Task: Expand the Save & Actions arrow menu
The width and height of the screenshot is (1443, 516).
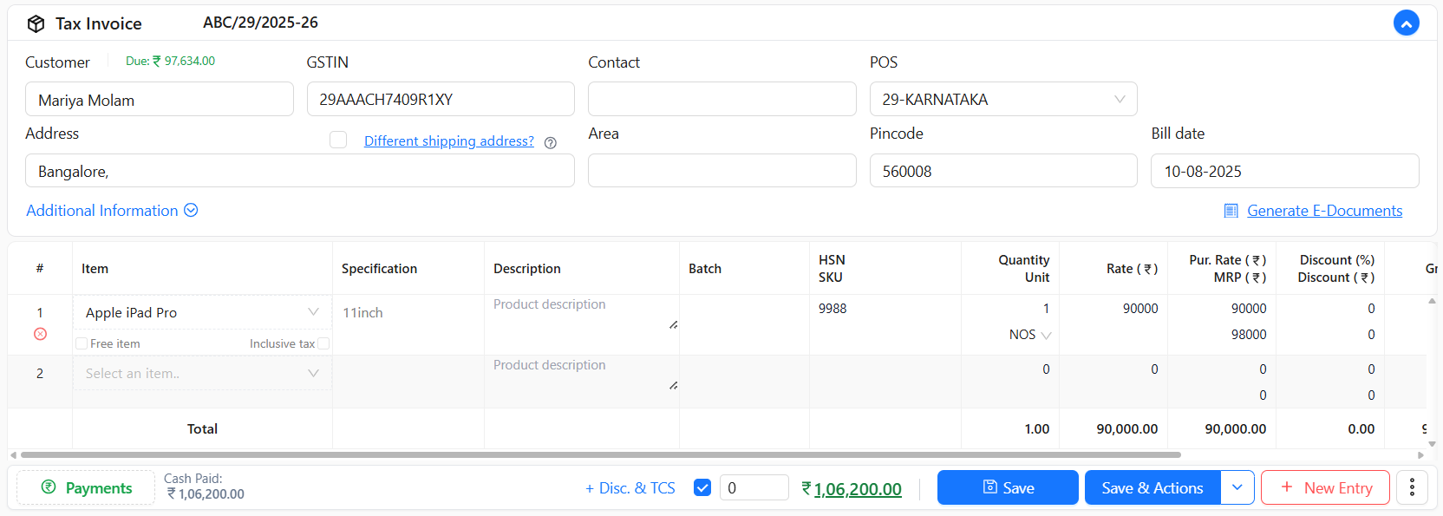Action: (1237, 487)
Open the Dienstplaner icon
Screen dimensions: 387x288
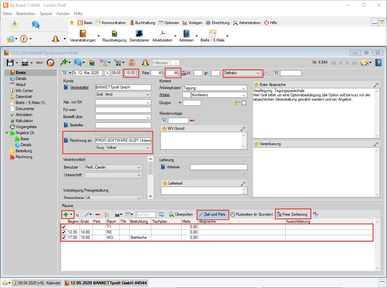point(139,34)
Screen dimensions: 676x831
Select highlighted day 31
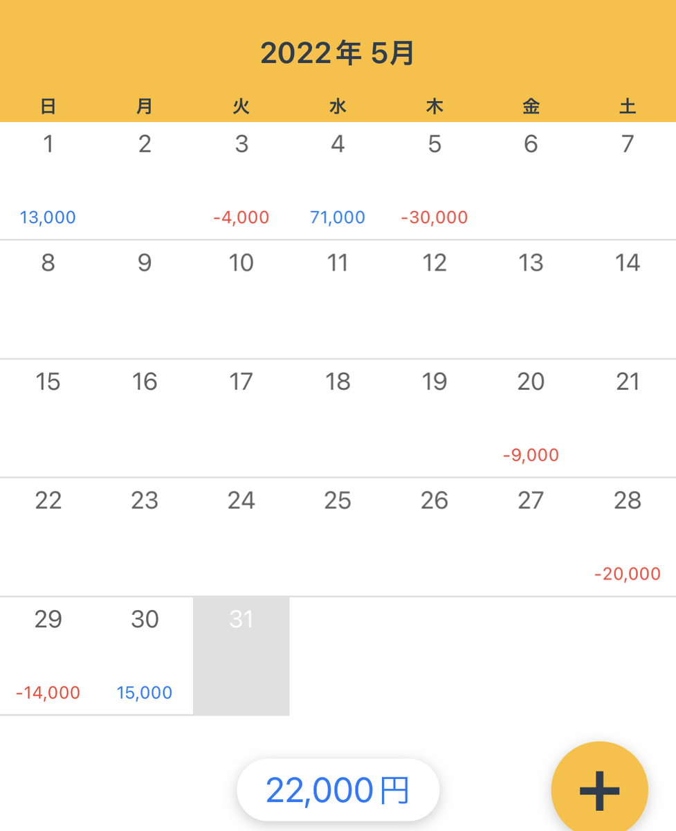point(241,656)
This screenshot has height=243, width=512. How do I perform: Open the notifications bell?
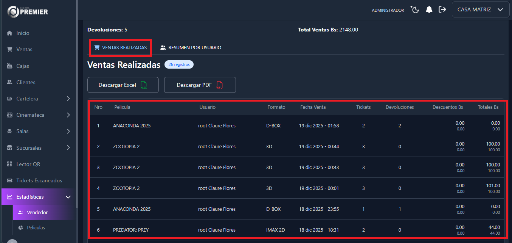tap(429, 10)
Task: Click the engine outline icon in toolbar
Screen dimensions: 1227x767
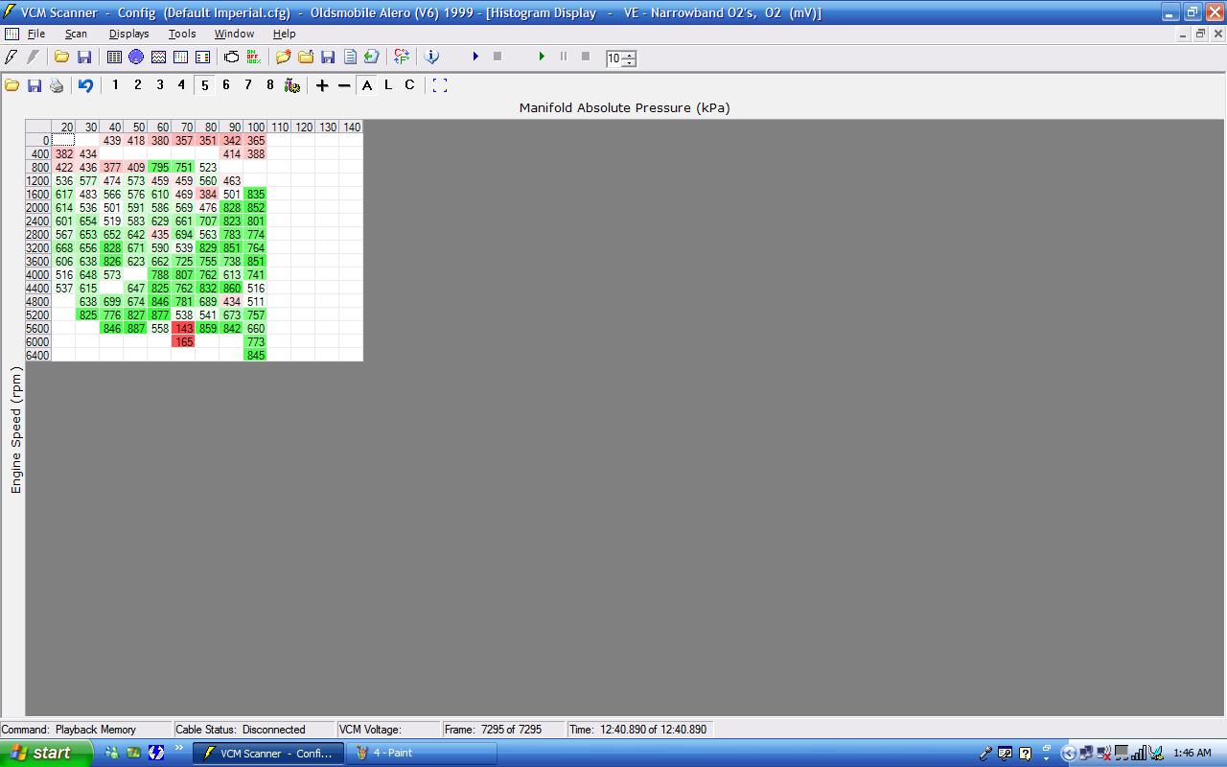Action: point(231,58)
______________________________
> _Work instructions_:
Quote all of the entries word for word, omitting any pictures.

> _Answer to this problem_:
Task: Expand the Save & Actions arrow menu
The width and height of the screenshot is (1443, 516).
Action: (1237, 487)
Open the Dienstplaner icon
Screen dimensions: 387x288
point(139,34)
Screen dimensions: 676x831
Select highlighted day 31
point(241,656)
This screenshot has height=243, width=512. How do I perform: Open the notifications bell?
tap(429, 10)
Task: Click the engine outline icon in toolbar
Screen dimensions: 1227x767
Action: point(231,58)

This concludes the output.